S.I. Rosenbaum’s Input piece on Thomas Buchler and his Torah program TropeTrainer is fascinating and sad, and I recommend the whole thing; here I’ll excerpt some particularly Hattic bits:
One day — Zucker doesn’t remember exactly when, but it must have been in 1998 or 1999 — Buchler approached him about a project he was working on. He was creating software, he said, that would teach people to chant Torah. […] In the 1970s, home-recorded cassette tapes had been a huge technological innovation in teaching Torah: No longer did students have to study for hours with an older, learned Jewish adult; they could take home a cassette and learn from that. Some rabbis felt that this made the transmission of Torah an automated, machine-based experience; they worried the personal connection between generations would be sacrificed in the name of convenience.

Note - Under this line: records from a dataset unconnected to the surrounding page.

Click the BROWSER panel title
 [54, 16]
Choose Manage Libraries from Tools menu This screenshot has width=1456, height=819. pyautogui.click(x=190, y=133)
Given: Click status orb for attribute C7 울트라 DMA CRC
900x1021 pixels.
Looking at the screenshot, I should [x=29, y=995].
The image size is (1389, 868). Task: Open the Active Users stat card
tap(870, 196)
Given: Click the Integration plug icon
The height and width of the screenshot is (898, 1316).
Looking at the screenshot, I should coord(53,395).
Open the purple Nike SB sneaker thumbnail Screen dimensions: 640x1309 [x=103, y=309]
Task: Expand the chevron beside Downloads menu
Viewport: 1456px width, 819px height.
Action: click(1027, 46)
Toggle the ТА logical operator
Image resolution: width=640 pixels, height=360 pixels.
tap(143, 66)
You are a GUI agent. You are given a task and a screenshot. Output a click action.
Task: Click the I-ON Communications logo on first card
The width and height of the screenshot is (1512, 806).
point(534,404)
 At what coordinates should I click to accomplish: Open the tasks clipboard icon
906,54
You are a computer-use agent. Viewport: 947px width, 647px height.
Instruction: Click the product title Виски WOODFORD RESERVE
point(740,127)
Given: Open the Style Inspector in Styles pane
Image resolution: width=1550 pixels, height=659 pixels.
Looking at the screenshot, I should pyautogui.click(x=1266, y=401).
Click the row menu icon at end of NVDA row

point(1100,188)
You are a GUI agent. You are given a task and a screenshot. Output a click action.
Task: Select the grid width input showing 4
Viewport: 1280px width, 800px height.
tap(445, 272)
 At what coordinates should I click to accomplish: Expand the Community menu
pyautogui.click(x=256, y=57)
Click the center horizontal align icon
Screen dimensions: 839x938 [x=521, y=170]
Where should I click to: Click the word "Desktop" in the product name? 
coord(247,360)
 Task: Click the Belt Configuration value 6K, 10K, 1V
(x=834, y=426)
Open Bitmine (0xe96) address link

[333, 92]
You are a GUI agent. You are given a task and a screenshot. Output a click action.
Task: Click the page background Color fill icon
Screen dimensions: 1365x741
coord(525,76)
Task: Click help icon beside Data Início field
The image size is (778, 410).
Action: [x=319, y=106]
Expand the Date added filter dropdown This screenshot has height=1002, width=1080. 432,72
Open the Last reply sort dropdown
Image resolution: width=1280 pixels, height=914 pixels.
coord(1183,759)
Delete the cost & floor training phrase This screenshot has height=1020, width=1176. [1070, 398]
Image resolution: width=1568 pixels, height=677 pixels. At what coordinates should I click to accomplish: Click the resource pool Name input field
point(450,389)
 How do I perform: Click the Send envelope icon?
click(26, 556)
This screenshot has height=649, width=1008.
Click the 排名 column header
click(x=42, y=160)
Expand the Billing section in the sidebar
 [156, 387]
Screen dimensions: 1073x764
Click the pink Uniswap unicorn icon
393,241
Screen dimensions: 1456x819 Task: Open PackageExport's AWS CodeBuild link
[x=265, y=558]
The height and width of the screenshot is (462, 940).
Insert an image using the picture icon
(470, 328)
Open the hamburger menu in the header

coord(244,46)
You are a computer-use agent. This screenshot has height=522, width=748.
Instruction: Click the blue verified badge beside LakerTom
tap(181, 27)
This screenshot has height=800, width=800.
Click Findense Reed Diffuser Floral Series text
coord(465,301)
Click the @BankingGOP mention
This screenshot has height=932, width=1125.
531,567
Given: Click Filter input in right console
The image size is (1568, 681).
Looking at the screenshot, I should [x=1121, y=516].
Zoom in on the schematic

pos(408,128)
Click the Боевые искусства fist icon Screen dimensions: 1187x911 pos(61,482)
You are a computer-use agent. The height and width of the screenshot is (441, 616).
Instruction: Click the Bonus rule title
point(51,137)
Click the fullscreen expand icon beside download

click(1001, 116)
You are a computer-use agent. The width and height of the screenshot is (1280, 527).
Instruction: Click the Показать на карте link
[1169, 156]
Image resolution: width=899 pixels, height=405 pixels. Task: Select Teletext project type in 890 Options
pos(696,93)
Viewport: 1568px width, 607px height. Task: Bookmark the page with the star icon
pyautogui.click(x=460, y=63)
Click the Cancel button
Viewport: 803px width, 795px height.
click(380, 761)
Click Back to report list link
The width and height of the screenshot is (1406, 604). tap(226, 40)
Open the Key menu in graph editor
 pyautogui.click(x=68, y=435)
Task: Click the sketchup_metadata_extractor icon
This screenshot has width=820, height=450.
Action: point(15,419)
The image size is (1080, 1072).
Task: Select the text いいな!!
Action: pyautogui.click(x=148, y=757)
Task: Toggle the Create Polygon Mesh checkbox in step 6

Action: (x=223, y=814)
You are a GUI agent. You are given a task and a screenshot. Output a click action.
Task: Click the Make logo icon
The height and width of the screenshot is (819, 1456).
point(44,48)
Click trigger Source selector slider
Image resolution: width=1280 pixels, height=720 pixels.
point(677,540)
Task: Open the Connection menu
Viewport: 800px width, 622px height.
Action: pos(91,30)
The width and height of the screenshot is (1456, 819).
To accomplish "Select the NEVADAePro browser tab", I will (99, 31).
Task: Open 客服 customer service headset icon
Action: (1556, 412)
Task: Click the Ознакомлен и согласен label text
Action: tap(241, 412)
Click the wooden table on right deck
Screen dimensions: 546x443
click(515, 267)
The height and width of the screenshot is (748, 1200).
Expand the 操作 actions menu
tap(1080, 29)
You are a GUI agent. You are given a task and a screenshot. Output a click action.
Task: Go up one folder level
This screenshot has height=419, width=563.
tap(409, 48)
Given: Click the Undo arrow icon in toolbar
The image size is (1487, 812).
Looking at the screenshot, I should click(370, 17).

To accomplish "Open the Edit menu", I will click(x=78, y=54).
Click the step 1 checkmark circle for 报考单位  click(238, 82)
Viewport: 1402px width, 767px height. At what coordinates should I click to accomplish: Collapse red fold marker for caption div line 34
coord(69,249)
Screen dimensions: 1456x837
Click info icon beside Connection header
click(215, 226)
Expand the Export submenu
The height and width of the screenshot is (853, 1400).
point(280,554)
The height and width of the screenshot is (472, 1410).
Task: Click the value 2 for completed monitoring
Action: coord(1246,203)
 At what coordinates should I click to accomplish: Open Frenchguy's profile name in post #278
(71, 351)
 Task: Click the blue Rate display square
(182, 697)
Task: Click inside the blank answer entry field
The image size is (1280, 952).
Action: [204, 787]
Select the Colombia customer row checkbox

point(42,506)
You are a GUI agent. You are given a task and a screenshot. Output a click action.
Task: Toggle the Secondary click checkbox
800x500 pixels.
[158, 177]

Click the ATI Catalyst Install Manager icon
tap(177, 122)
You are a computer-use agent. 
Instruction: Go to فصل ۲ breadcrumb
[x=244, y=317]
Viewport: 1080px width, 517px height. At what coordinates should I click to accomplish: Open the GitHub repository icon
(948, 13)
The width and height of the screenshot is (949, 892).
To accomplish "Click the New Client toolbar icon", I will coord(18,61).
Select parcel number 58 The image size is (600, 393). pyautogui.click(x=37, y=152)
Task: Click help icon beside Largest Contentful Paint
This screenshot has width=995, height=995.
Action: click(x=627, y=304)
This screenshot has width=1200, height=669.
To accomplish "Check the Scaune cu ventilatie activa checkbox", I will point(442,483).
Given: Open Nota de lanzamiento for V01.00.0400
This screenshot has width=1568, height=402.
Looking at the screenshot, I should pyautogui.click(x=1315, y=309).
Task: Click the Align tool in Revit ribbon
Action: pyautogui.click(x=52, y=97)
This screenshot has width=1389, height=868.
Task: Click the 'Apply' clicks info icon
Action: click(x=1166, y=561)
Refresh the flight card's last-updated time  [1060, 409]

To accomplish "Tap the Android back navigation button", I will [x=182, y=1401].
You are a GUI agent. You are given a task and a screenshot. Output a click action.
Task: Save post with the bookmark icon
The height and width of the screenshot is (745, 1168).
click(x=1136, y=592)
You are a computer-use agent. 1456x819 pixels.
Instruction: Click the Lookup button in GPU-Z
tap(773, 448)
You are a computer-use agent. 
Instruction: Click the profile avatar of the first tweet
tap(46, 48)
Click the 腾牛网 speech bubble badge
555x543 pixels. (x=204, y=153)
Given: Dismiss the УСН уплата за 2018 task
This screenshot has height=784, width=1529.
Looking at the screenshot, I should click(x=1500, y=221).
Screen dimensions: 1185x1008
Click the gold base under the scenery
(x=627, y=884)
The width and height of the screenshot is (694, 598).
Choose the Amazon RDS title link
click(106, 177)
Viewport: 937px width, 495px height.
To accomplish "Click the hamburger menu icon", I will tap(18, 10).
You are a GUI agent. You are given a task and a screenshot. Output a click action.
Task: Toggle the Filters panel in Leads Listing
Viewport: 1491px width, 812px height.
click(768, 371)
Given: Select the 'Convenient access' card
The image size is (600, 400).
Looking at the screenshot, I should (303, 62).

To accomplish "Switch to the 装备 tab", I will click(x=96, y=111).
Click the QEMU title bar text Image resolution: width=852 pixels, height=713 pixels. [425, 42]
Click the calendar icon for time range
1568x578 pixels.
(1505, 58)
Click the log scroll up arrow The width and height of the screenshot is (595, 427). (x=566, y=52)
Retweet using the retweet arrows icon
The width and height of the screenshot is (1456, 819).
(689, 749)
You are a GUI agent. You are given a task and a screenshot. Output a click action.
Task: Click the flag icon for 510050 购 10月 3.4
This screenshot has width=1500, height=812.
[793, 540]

For Buchler, however, the tape wasn’t convenient enough. There had to be a better way than winding and rewinding a cassette, he thought, and as an experienced software engineer he set out to create one. But in order to do so, he first had to learn a code much older than any he was familiar with.
Every written word or short phrase in the Torah is assigned one of a body of musical motifs, known collectively as cantillation or trope in English, or ta’amim in Hebrew. The words of this text had been written down, in the consonant-only Hebrew alphabet, by sometime around 400 to 600 BCE; but as the musical component continued to develop, it remained an entirely oral tradition. As more written texts were added to the Jewish sacred canon, they, too, were set to trope and sung aloud.